The Waiting Period
Acts 1:6-14
6So when they had come together, they asked him, “Lord, is this the time when you will restore the kingdom to Israel?” 7He replied, “It is not for you to know the times or periods that the Father has set by his own authority. 8But you will receive power when the Holy Spirit has come upon you; and you will be my witnesses in Jerusalem, in all Judea and Samaria, and to the ends of the earth.” 9When he had said this, as they were watching, he was lifted up, and a cloud took him out of their sight. 10While he was going and they were gazing up toward heaven, suddenly two men in white robes stood by them. 11They said, “Men of Galilee, why do you stand looking up toward heaven? This Jesus, who has been taken up from you into heaven, will come in the same way as you saw him go into heaven.”
12Then they returned to Jerusalem from the mount called Olivet, which is near Jerusalem, a sabbath day’s journey away. 13When they had entered the city, they went to the room upstairs where they were staying, Peter, and John, and James, and Andrew, Philip and Thomas, Bartholomew and Matthew, James son of Alphaeus, and Simon the Zealot, and Judas son of James. 14All these were constantly devoting themselves to prayer, together with certain women, including Mary the mother of Jesus, as well as his brothers.
Historical Context
Falling forty days after Easter, Ascension Day has never held that important a place in the church calendar. Its place in Christian tradition, however, has been securely fixed by its prominent role in Christian creeds and confessions. A myriad of creeds and confessions echo the claim of the Niceno-Constantinopolitan Creed that Christ “ascended into heaven.”2 Although there are NT references and allusions to Christ’s ascension (e.g., Luke 24:50-53; John 20:17; Ephesians 4:8-10; 1 Timothy 3:16), only Acts 1 provides a full narrative of the event.
Theme: The Waiting Period
The first great act of the apostles occurs when they hike back to Jerusalem . . . and wait.

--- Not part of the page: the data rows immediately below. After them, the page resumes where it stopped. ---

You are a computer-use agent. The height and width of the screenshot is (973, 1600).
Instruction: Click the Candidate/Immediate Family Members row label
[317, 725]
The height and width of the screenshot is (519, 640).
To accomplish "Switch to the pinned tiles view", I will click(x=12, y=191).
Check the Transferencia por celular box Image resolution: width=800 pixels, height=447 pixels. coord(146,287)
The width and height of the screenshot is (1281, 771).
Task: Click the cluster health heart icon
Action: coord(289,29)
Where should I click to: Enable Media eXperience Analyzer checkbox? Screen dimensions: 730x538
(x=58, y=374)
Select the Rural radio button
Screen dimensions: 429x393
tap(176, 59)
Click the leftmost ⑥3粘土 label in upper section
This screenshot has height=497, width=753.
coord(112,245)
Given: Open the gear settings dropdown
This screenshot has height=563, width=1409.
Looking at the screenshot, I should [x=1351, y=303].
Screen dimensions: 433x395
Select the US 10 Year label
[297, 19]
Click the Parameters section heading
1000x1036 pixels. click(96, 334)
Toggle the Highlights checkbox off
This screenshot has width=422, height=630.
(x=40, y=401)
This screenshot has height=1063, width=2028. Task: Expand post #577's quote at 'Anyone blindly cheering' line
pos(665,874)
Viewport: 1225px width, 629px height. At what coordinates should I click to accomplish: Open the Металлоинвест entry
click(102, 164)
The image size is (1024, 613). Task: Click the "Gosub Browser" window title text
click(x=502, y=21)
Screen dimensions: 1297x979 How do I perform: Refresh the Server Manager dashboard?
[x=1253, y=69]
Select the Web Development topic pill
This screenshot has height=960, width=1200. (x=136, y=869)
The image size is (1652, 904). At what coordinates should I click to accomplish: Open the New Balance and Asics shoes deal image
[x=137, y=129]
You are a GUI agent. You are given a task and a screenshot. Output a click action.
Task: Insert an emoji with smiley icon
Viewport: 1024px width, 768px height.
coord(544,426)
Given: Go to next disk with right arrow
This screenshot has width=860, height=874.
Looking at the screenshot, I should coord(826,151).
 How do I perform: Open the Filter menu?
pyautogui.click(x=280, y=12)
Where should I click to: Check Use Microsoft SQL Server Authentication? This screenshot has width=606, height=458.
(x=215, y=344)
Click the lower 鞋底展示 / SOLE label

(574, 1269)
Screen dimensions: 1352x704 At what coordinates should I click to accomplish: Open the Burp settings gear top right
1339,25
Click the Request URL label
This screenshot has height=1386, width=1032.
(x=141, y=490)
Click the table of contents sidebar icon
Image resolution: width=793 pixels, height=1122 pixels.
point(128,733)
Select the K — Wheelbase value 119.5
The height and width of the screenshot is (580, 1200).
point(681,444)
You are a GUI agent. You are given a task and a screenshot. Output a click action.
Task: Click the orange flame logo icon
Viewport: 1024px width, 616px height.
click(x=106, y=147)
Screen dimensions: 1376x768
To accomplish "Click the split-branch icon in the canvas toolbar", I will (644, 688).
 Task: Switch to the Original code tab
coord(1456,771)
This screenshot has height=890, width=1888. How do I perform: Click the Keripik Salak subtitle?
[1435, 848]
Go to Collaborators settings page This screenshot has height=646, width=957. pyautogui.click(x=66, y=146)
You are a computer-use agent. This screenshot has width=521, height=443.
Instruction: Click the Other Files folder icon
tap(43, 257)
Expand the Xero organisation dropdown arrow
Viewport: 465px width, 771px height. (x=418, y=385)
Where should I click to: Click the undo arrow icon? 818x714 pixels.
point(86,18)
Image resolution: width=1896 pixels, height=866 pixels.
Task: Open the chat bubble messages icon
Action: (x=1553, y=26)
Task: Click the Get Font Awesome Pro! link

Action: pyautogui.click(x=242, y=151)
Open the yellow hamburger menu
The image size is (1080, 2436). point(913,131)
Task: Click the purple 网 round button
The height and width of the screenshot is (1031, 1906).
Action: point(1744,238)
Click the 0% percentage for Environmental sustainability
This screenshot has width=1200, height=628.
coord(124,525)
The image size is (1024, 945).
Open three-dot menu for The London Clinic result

Indeed, in time the apostles and the rest of Jesus’ followers will be moving outward and bearing witness to Jesus in the power of the Holy Spirit. But not yet. In time the realities about which Jesus spoke–the kingdom of God, forgiveness of sins, release from the things that bind people–will come into clearer view.
We may find the waiting period at the beginning of Acts easy to skip over, as a brief narrative interlude building suspense for the eventual coming of the Holy Spirit in Acts 2. Yet the interval makes an important point about how God will interact with these people. Presumably the Holy Spirit could have come immediately after Jesus’ ascension; but God waits. Rather, God has Jesus’ followers wait. In this waiting they learn, or begin to learn, that they are to be a responsive community, a community that waits upon God to initiate. Whether they walk back to Jerusalem from the ascension with eager energy or paralyzing fear we do not know. All we know is that they have to wait.
The waiting has an active quality to it, going beyond merely sitting around and contemplating the past and future. The apostles wait secluded in a “room upstairs,” where they are “constantly devoting themselves to prayer” along with others who followed Jesus, both men and women. The group remains sequestered, yet expectant. In their waiting they obey Jesus’ recent commands; but, even more, they also express a readiness for the wild stuff yet to come.
The waiting period conditions them to be attentive to God, so that they might respond when the time is right. They wait in a context of enormous and not fully explained expectations. They live in uneasy anticipation of the new realities that Jesus has initiated. Living like this requires just as much courage as if Jesus had told them to go out immediately and change the world using their own brains and muscles.
They wait, not because they see it as their only option, but because they expect big things to come from God–things in which they will be privileged to play important roles.